YOUR ASSIGNMENT:
Copy out each line below containing "width".

GIVEN DATA:

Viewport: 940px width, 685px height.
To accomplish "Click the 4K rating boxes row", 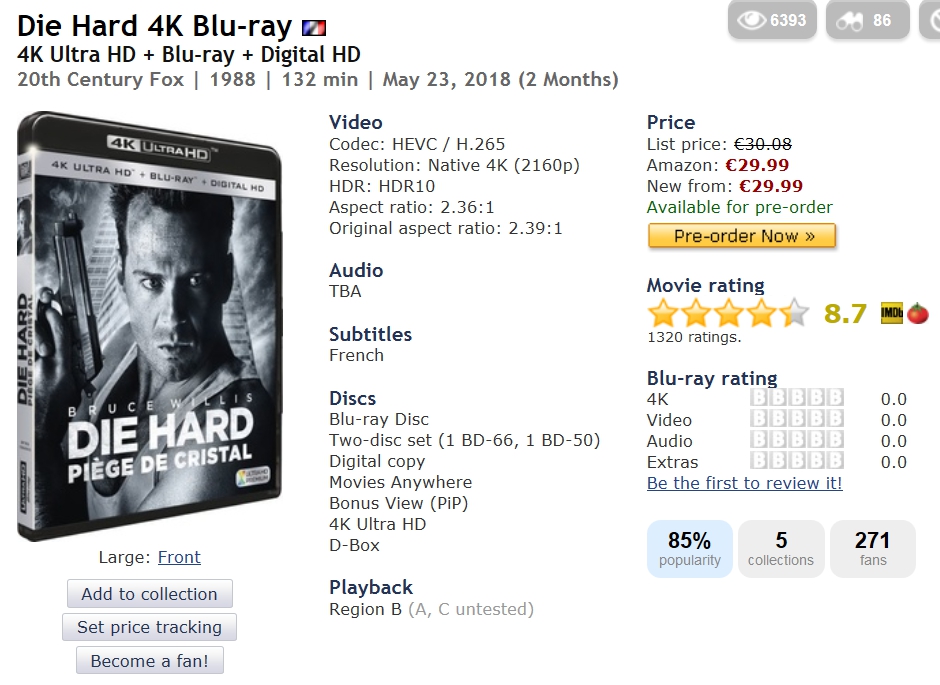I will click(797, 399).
--
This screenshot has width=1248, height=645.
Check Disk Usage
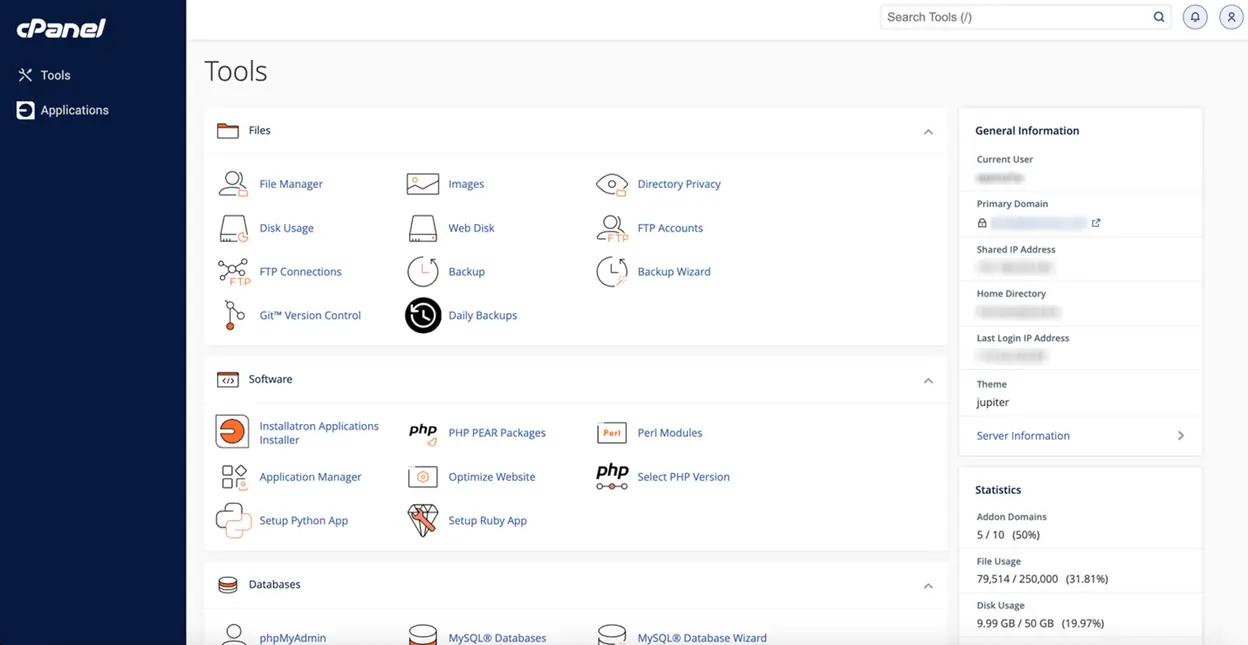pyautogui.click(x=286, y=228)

ANSWER TO THIS PROBLEM:
Viewport: 940px width, 685px height.
This screenshot has width=1248, height=645.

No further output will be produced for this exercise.